Smartphones take learning out of the classroom and help pupils become more independent and observant learners.
Imagine having homework that doesn't involve stacks of worksheets or exercise books. Instead, all you have to carry is a Smartphone as you roam the parks to capture photos of various plant species. Once shot and saved, you then simply upload the pictures to an online gallery for sharing with your teacher and classmates.
For pupils at Nan Chiau Primary School, such experiences are part and parcel of Seamless Learning, one of several programmes that use mobile digital technology to enrich learning at Singapore's newest FutureSchool. Offering a peek into new frontiers for education in Singapore, FutureSchools such as Nan Chiau Primary School lead the way in exploring how learning and teaching can be enhanced through the meaningful use of technology.
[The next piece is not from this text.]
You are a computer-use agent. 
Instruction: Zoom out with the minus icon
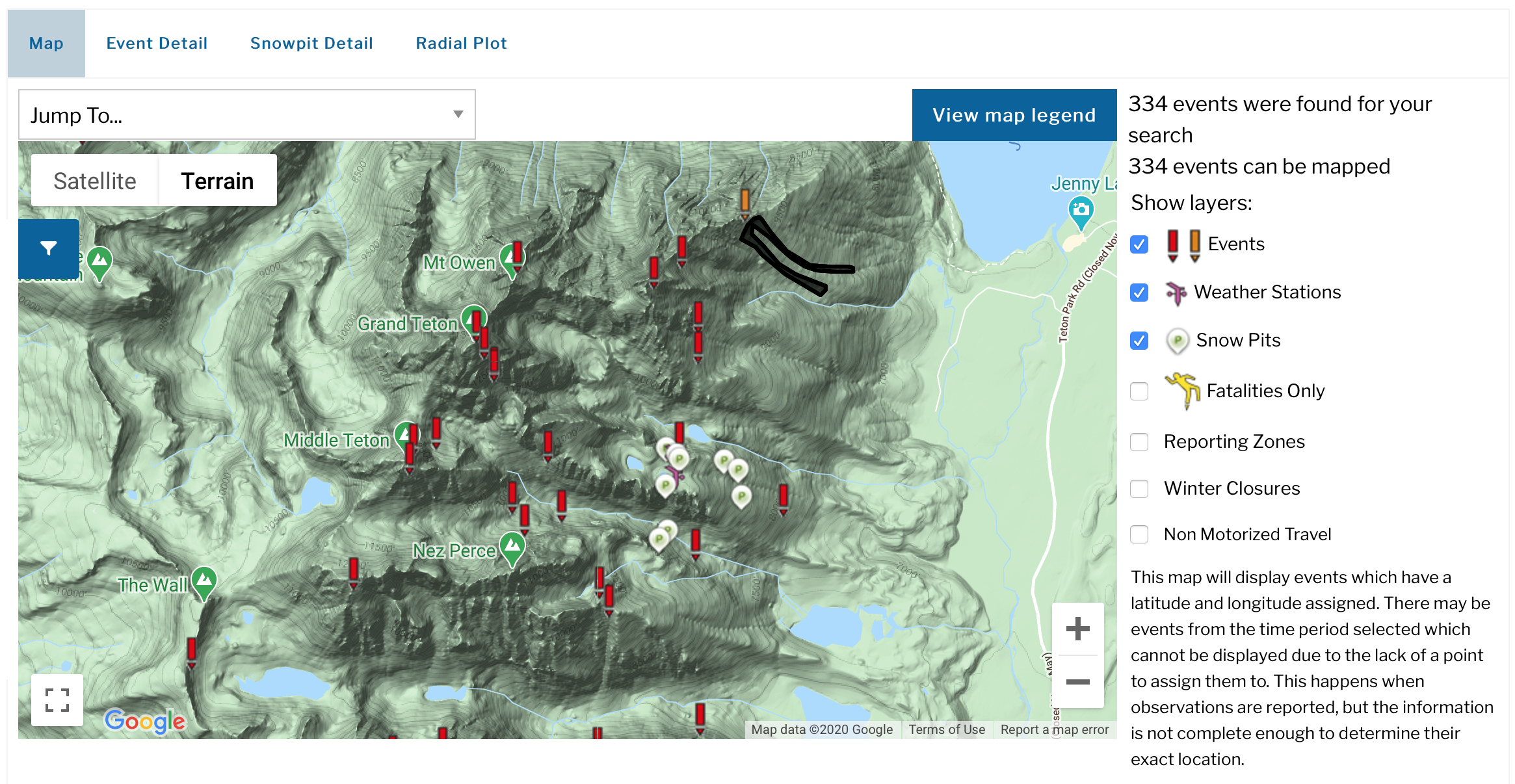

Seamless learning of science
Explaining how Seamless Learning opens up multiple avenues for independent learning, Science teacher Ms Jenny Lee said, "This platform engages all their senses. The pupils can draw pictures, take photographs, create mind maps, produce videos and animations and submit these online to a class server. Throughout all this, I can keep close track of their progress."
The Seamless Learning Programme has a Sketchy feature where pupils draw plants and animals they learn about during science.
"Science became our favourite subject with Seamless Learning," recalled Leong Yi Wei of her class's encounters with the programme when she was in Primary 3. Now in Pri 5, Yi Wei added, '"It was so much fun!" Recounting an assignment that involved recording a video of her giving a "lesson" to her family on the digestive system, she said, "We shared our videos in class and gave each other feedback on how we could explain this process better."
Nan Chiau Primary School's forays into Information and Communication Technologies (ICT) and e-learning enjoy the support of partners such as the Singapore Centre for Chinese Language, Microsoft Singapore and Temasek Polytechnic. The school's strong culture of innovation, along with sustained efforts to equip teachers with new media teaching skills, have also been recognised by Spring Singapore through Innovation Class Awards (I-Class) in 2007 and 2010 as well as three National Innovation Quality Circle Gold Awards since 2008.
The school is not alone in embracing this bent for experimentation. "At first, my parents thought I was playing games on the mobile phone and I had to tell them that it was my homework," said Low Wen Jun, a Pri 5 pupil. These days, however, some parents even ask how their children can become more involved in mobile learning.
What clinches it, it seems, is the mobility that lightens the pupils' schoolbag load and frees up their imagination. "Instead of carrying so many worksheets, I just need to bring a mobile phone and my schoolbag is so much lighter," stated Shaun Lim, a Pri 5 pupil.
Idioms meet intelligent technology
Pri 6 pupils An Qi and Liang Jun felt that E-Proverbs improved their written Chinese.
Science isn't the only subject to benefit from the ability to go paper- and wireless. Chinese Language lessons have also taken a virtual turn with E-Proverbs, a programme jointly developed by the school and the National Institute of Education that has been nominated for MOE's Innergy Award, which honours innovative ideas in education.
Picture this: after learning Chinese idioms in class, Primary 5 pupils armed with Smartphones head out to take photos of real-life scenes. They then select pictures that best illustrate the Chinese idioms and create sentences using these photos and phrases. Uploaded onto a class wiki website, the text and image combination provide fodder for discussion, after which the teacher rounds up the session by pointing out common mistakes and highlights efforts that hit the mark.
"Most children do not see the relevance of Chinese idioms to their lives because they seem 'ancient'," related Mr Heng Liak Kia, a Chinese Language teacher. "However, the photo-taking activity helps them realise that these idioms are applicable to their modern lives and builds up their vocabulary."
Science teacher Ms Jenny Lee says she is able to track her pupils' work more closely using the Seamless Learning Programme.
The opportunity to reinforce classroom lessons through encounters with real-life contexts can hit home, literally. "When we were assigned to take photographs to describe the idiom, ???? [to eat with relish], I got my parents to pose while we were eating dinner," said Koh Liang Jun, a Pri 6 pupil who went through the E-Proverbs programme last year.
Farm An Qi, also in Pri 6, felt that E-Proverbs helped to boost her Chinese vocabulary. "Before, it was hard to memorise the meanings of Chinese idioms," she shared. "Now, with hands-on experience in learning these idioms, I find it much easier to use them in my compositions."
Liang Jun, who comes from an English-speaking background, has also seen a marked improvement in his grasp of his Mother Tongue. "I used to get Bs but now I'm getting As for this subject," he said happily.